On Monday morning, as the news of the tragedy at the Washington Navy Yard began to surface, I had a thought I'm certain I shared with millions of Americans - I hope it wasn't a veteran. Unfortunately, in this case, it was a Navy reservist never deployed overseas.
But whether or not the alleged shooter was a vet begs the question -- why do we associate acts like these with veterans?

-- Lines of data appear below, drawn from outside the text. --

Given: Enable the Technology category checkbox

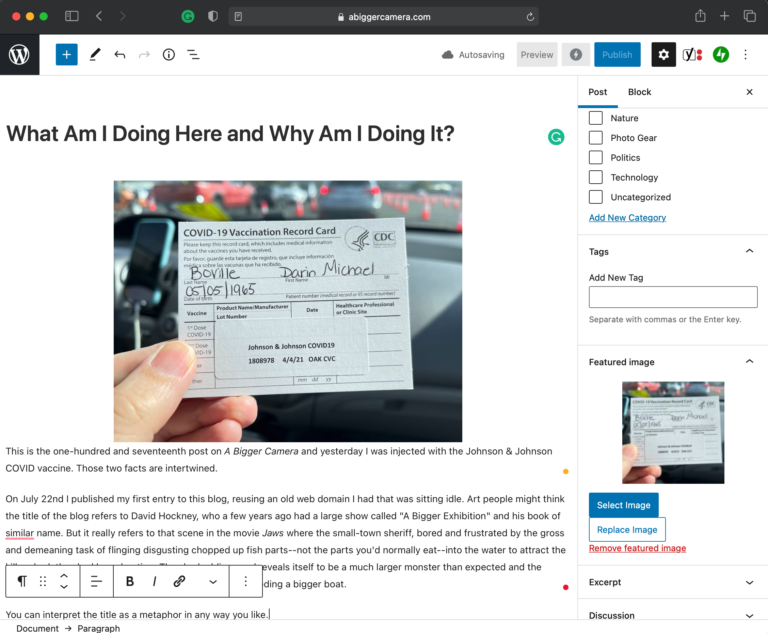Looking at the screenshot, I should (596, 177).
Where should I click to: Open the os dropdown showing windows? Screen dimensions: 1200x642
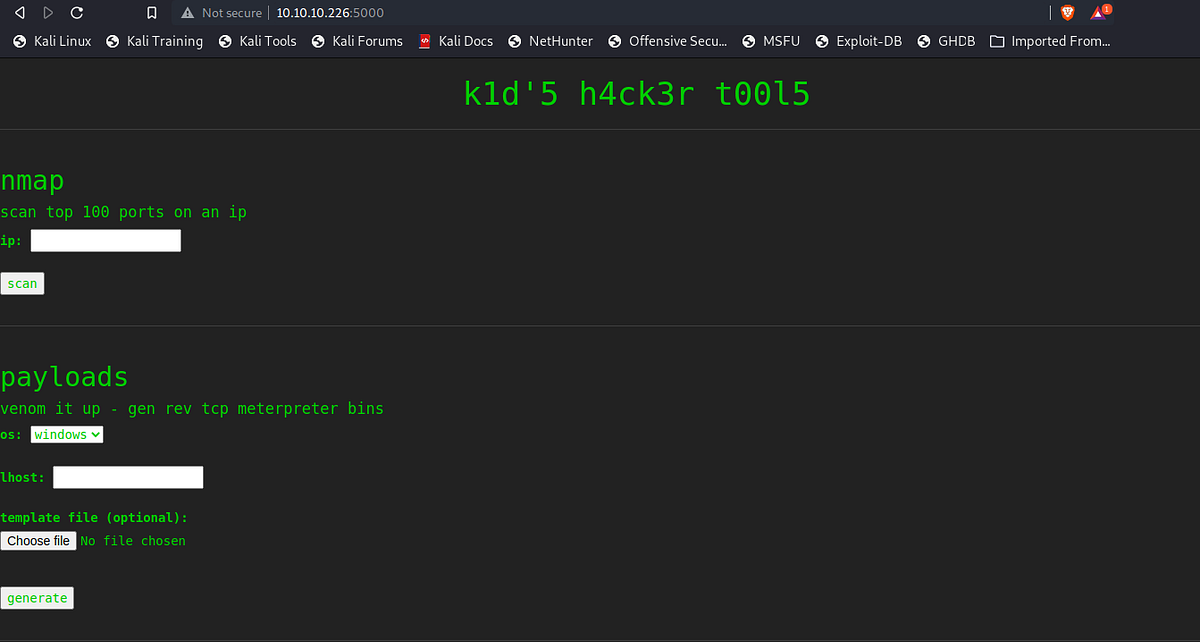point(66,434)
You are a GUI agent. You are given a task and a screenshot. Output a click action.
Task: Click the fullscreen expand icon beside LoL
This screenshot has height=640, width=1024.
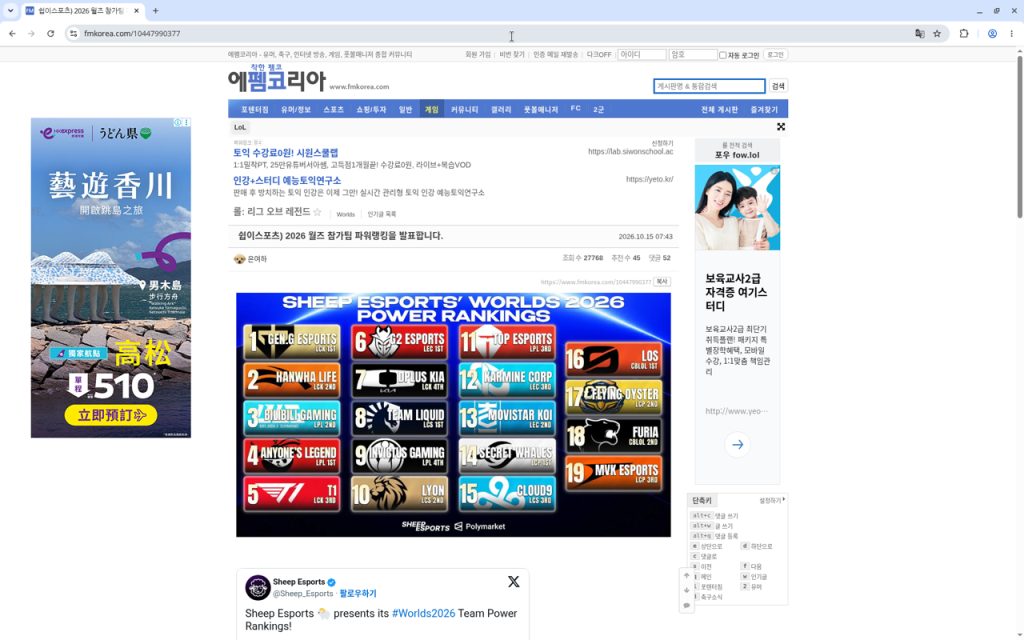click(x=780, y=127)
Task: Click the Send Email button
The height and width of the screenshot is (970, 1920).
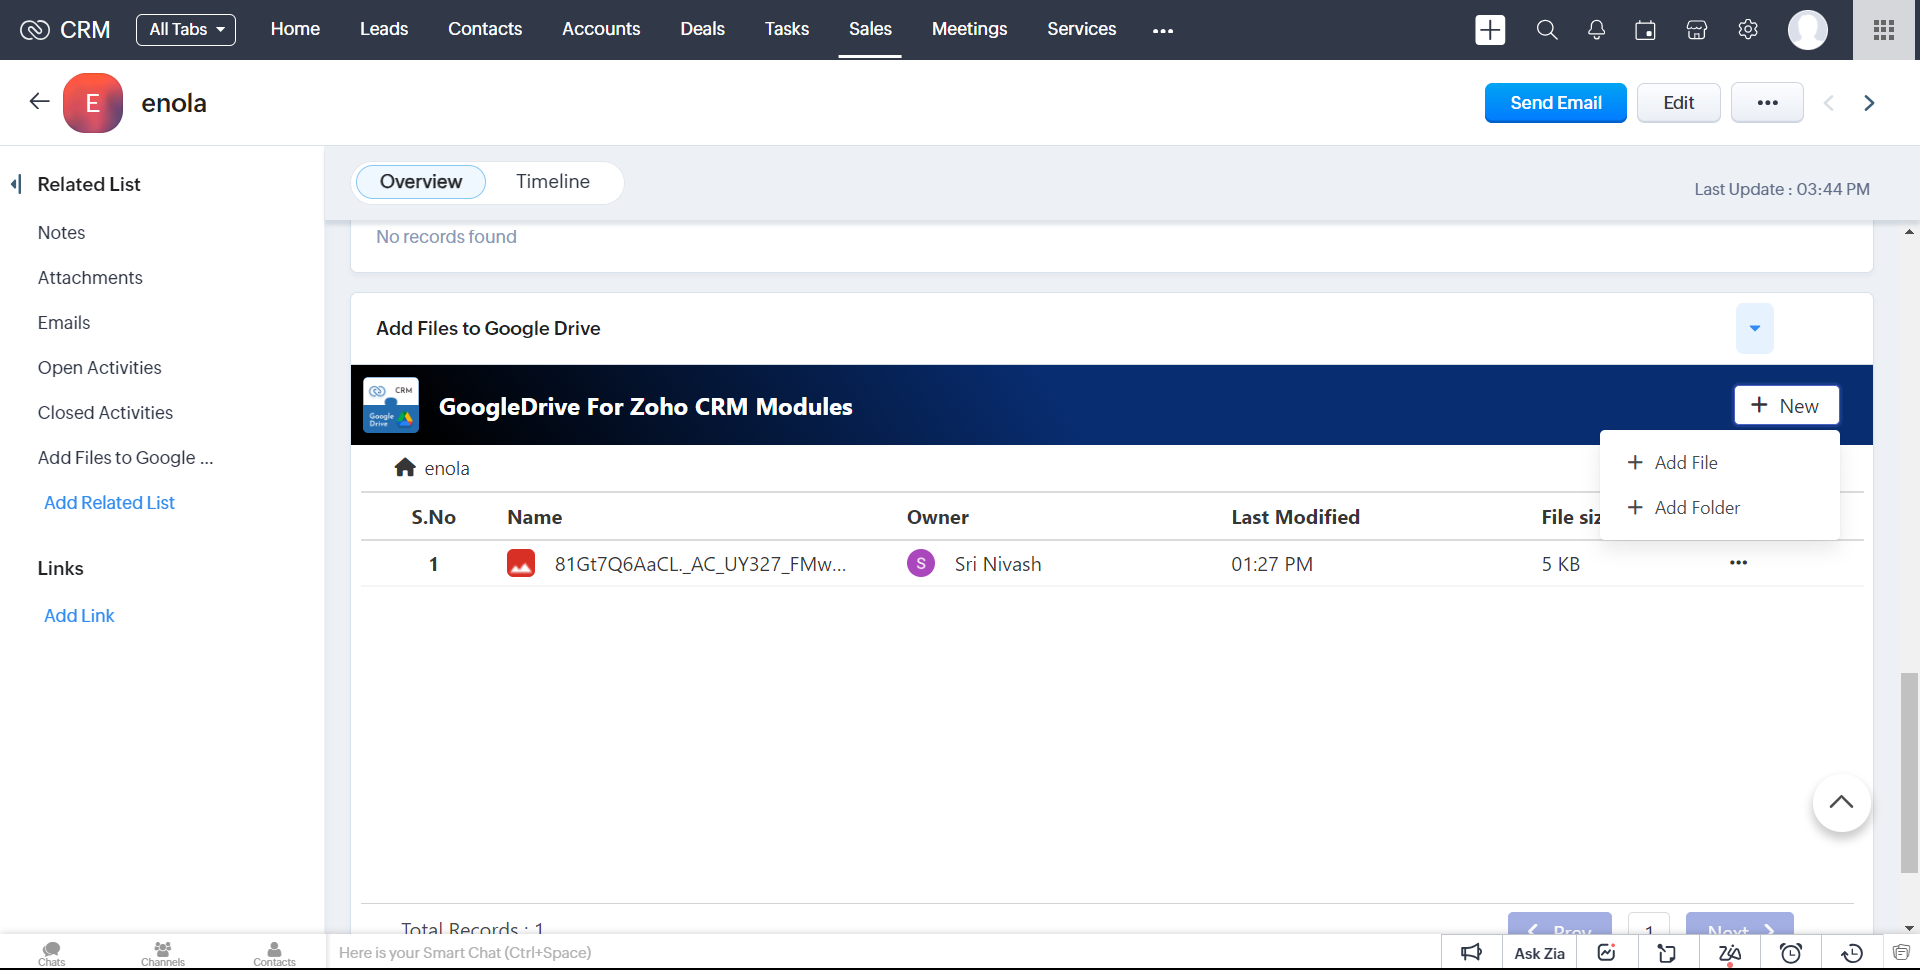Action: click(x=1555, y=103)
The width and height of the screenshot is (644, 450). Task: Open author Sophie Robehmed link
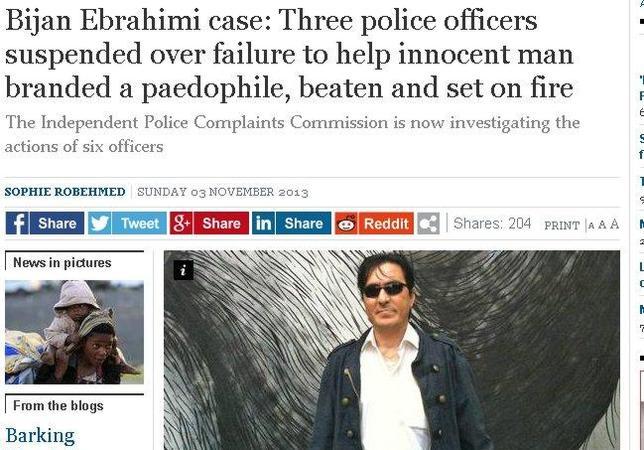point(65,192)
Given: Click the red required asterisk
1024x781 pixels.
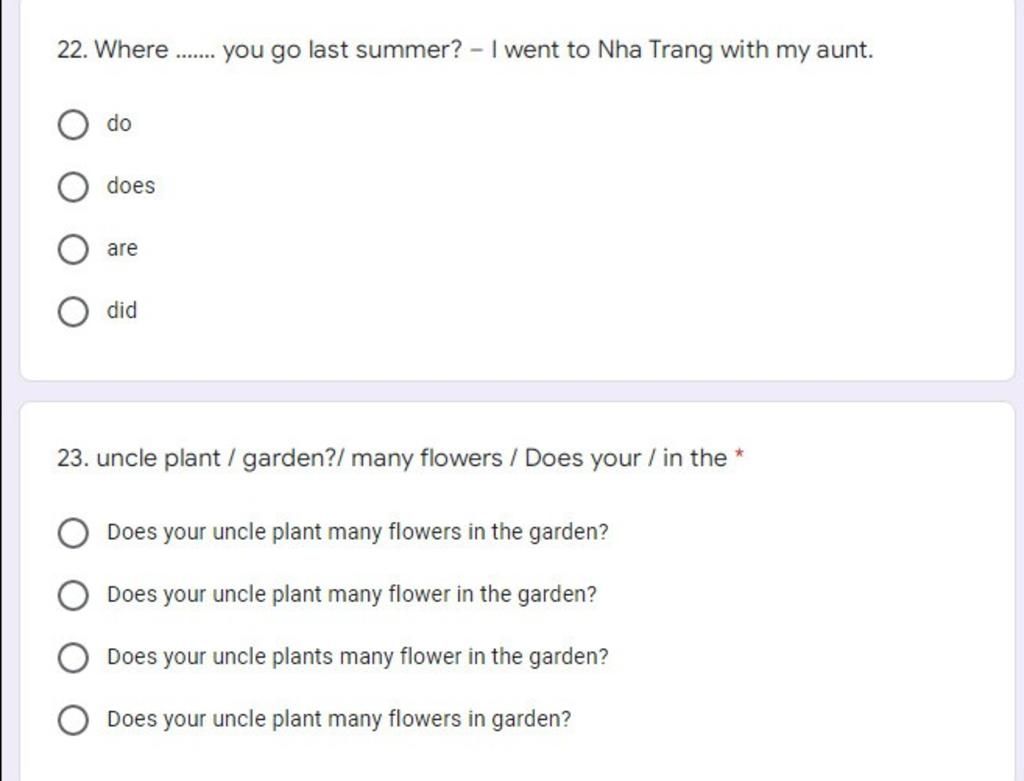Looking at the screenshot, I should pos(739,453).
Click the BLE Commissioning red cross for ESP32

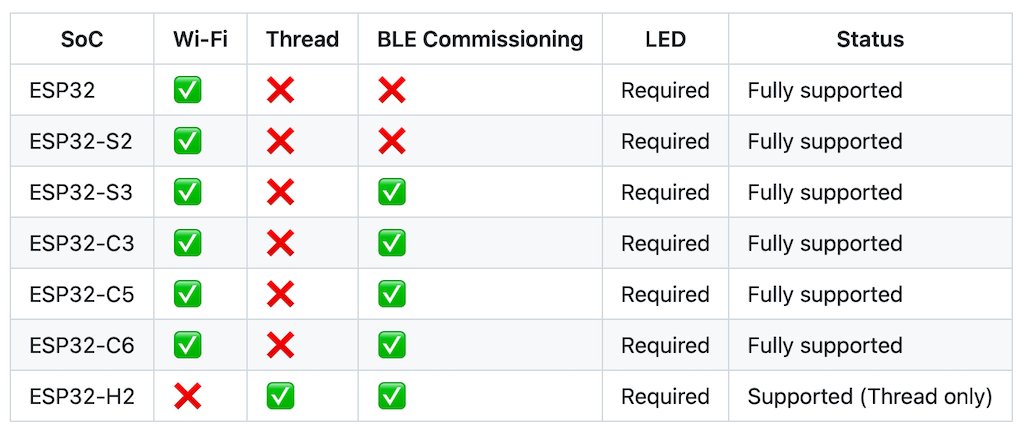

One of the primary reasons that we have come to almost subconsciously associate violence -- and in particular, large-scale violence -- with our veterans, is that many in the media have encouraged an over-generalization and simplification for all of these tragedies. If you watched cable news coverage this week, the narrative quickly evolved into a "disturbed vet" trope: he had served in the military and may have been diagnosed with PTSD, there's nothing too surprising about that. After all, who among us hasn't seen movies like "Rambo"? With less than 1 percent of the population serving in the today's military, it's all too easy to think, "Oh, he was just another 'disturbed' veteran with PTSD. That makes sense."
This irresponsible narrative is sadly not only inaccurate and cuts journalistic corners, but it's also unfair to the millions of those who have served this country, in peacetime and in war, and who are contributing positively to their communities. It disregards the real stories that could and should shape a national conversation around mental health and our nation's responsibility to our veterans.